Pope Francis has engendered a revolution in the thinking of the Church, returning to the praxis of the historical Jesus. He is restoring what is now called "The Tradition of Jesus", that precedes the present Gospels, written 30-40 years after His execution on the cross. The Tradition of Jesus, or as it is also called in The Acts of the Apostles, “the path of Jesus”, is grounded more on values and ideals than on doctrine. The essentials are unconditional love, mercy, forgiveness, justice and preference for the poor and the outcast, and a total openness to God the Father. Jesus, to put it bluntly, did not intend to found a new religion. He wanted to teach us how to live. To live with fraternity, solidarity and caring for each other.
What stands out most in Jesus is His good sense. We say that someone has good sense when that person has the right word for each situation, appropriate behavior, and the ability to quickly identify the gist of a question.

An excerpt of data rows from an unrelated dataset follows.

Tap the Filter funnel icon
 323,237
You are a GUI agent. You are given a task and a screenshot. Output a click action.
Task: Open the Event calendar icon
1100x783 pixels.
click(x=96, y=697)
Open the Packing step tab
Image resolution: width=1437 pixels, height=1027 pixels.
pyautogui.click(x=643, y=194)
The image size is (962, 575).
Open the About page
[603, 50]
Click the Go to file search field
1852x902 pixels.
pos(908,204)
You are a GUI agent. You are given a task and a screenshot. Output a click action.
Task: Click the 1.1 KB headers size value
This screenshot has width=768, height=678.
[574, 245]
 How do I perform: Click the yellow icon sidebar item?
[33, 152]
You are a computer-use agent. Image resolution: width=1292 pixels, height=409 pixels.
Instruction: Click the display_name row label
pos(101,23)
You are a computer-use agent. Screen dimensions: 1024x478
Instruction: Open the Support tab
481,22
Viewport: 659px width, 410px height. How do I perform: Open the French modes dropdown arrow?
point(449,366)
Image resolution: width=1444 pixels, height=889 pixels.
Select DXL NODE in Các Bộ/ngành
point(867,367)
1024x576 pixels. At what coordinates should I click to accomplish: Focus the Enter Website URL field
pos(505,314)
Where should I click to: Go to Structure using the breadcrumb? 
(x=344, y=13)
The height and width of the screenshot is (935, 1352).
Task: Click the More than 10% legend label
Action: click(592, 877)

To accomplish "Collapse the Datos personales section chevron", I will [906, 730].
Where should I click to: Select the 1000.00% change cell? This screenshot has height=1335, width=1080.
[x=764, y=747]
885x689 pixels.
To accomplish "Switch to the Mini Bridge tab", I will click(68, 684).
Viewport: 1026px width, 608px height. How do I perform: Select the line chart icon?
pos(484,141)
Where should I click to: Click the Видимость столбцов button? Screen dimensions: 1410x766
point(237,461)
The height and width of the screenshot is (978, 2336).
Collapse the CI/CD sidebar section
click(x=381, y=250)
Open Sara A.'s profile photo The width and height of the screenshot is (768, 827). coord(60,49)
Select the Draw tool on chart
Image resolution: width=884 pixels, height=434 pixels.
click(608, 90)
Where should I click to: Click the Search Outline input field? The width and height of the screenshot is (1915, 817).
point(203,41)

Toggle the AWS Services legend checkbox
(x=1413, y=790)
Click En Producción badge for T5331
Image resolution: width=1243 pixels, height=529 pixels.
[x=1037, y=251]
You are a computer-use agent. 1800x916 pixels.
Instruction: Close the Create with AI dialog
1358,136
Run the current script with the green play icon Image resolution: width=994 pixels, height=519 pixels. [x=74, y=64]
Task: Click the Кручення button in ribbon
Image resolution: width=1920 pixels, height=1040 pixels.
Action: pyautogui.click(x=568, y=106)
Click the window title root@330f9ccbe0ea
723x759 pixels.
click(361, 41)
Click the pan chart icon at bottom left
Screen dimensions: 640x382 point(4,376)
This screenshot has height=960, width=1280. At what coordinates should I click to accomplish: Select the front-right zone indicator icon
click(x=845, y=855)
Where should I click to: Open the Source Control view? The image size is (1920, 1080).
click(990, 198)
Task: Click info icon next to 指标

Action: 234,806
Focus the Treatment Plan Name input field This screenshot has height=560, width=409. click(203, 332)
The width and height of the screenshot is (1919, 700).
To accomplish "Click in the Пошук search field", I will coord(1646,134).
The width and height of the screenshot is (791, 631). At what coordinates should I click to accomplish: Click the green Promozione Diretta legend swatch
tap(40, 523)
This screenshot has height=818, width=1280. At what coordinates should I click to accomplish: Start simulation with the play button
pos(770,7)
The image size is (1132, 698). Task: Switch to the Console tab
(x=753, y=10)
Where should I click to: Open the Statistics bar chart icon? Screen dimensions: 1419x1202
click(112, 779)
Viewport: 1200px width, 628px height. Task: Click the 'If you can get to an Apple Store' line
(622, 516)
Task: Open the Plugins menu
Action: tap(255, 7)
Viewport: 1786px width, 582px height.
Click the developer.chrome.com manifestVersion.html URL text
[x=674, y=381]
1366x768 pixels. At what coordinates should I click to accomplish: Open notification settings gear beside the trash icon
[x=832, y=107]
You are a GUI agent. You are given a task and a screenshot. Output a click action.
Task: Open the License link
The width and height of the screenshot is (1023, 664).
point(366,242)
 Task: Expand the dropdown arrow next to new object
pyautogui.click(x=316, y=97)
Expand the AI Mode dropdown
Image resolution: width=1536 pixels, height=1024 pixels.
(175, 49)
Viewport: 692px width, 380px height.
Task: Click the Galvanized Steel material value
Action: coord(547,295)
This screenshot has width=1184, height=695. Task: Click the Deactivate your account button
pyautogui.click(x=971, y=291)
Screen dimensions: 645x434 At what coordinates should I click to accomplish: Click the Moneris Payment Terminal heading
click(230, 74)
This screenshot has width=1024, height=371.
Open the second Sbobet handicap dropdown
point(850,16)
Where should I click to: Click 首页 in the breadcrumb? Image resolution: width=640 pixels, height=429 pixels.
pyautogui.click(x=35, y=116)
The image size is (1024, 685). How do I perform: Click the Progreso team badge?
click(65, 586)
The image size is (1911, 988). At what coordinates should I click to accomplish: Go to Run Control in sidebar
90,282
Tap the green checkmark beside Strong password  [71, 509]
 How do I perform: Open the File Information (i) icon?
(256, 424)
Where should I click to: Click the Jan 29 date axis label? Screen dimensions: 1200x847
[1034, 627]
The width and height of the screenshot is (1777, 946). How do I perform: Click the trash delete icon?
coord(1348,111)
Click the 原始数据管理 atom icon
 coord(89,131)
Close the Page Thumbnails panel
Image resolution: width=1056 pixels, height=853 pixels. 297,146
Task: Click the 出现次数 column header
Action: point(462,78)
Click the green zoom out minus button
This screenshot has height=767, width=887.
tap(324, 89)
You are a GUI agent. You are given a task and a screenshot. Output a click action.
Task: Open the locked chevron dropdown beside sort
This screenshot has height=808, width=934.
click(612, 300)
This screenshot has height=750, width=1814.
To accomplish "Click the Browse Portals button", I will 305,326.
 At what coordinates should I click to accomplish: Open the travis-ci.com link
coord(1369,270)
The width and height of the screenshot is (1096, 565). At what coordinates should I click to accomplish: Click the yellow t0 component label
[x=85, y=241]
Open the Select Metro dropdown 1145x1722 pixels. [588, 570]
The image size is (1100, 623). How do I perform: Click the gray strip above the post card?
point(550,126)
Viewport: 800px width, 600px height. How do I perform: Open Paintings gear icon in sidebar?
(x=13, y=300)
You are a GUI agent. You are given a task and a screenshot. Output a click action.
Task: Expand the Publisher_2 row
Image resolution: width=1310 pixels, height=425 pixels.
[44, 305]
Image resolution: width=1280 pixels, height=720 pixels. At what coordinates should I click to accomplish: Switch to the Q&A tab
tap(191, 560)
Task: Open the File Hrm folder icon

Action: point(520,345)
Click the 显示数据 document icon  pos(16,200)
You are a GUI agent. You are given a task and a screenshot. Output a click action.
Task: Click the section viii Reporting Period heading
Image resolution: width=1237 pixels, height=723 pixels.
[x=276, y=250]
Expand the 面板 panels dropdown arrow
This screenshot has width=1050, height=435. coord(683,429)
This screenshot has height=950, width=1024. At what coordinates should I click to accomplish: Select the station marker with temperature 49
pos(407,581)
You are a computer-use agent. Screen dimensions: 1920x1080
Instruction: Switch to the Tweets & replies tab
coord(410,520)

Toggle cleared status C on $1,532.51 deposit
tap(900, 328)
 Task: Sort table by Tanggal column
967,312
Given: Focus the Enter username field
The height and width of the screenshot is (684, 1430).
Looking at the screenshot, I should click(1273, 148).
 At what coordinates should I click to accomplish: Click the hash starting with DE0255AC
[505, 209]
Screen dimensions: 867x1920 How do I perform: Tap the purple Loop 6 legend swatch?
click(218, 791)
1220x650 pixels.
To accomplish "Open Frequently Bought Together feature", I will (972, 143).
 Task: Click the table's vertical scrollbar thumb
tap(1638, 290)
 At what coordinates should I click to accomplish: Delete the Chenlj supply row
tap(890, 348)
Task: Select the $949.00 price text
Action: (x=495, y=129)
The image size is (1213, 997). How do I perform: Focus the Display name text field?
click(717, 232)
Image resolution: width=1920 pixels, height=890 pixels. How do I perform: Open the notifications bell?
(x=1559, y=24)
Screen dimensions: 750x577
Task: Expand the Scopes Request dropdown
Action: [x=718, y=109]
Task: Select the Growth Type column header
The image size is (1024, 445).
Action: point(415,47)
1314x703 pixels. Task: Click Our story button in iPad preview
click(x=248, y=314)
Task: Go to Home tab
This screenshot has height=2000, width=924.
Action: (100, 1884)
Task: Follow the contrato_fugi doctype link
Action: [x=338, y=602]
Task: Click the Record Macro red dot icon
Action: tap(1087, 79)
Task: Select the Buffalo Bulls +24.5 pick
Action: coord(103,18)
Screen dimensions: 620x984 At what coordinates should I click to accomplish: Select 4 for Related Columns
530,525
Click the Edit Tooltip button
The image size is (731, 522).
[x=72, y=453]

Good sense is linked to the concrete wisdom of life. It distinguishes the essential from the secondary. It is the capacity to see and put things in their rightful places. Good sense opposes exaggeration. This is where the madman and the genius, who are so close in many aspects, are fundamentally distinguished. The genius radicalizes good sense. The madman radicalizes exaggeration.
Jesus, as the Gospels witness, manifested Himself as a genius of good sense. A matchless freshness runs through everything He says and does. God in His goodness, a human in his frailty, society with its contradictions and nature with its splendor, appear with crystal clear immediacy. Jesus neither preaches theology nor appeals to superior moral principles. Jesus does not get lost in tedious and heartless questions of right and wrong. His words and attitudes go directly to the point where reality bleeds and the human must make a decision for himself and before God.
His warnings are incisive and direct: “first be reconciled to thy brother” (Mt 5,24). “Swear not at all” (Mt 5,34). “Do not fight back against evil; but whosoever shall smite thee on thy right check, turn to him the other also” (Mt 5,39). "Love thy enemies, and pray for those who spitefully use thee and persecute thee” (Mt 5,44). “When thou doest alms, let not thy left hand know what thy right hand doeth” (Mt 6,3).
This good sense has been missing from the institutional Church (popes, bishops and priests), but not from the Church of the bases, especially on moral questions. The institutional Church is hard and implacable. Humans with their pain are sacrificed to abstract principles. The institutional Church is ruled by power, rather than mercy. As the saints and wise men and women warn us: where power prevails, love vanishes and mercy disappears.
How different is Pope Francis. The principal quality of God, he tells us, is mercy. He often repeats: “Be merciful as your heavenly Father is merciful” (Lk 6,36). And Pope Francis explains the etymological meaning of mercy: miseris cor dare: «give the heart to the miser», to those who suffer. In his Angelus talk of April 6, 2014, he said in hushed tones: «Listen well: there are no limits at all to the divine mercy offered to all». And asked the multitude to repeat with him: «There are no limits to the divine mercy offered to all».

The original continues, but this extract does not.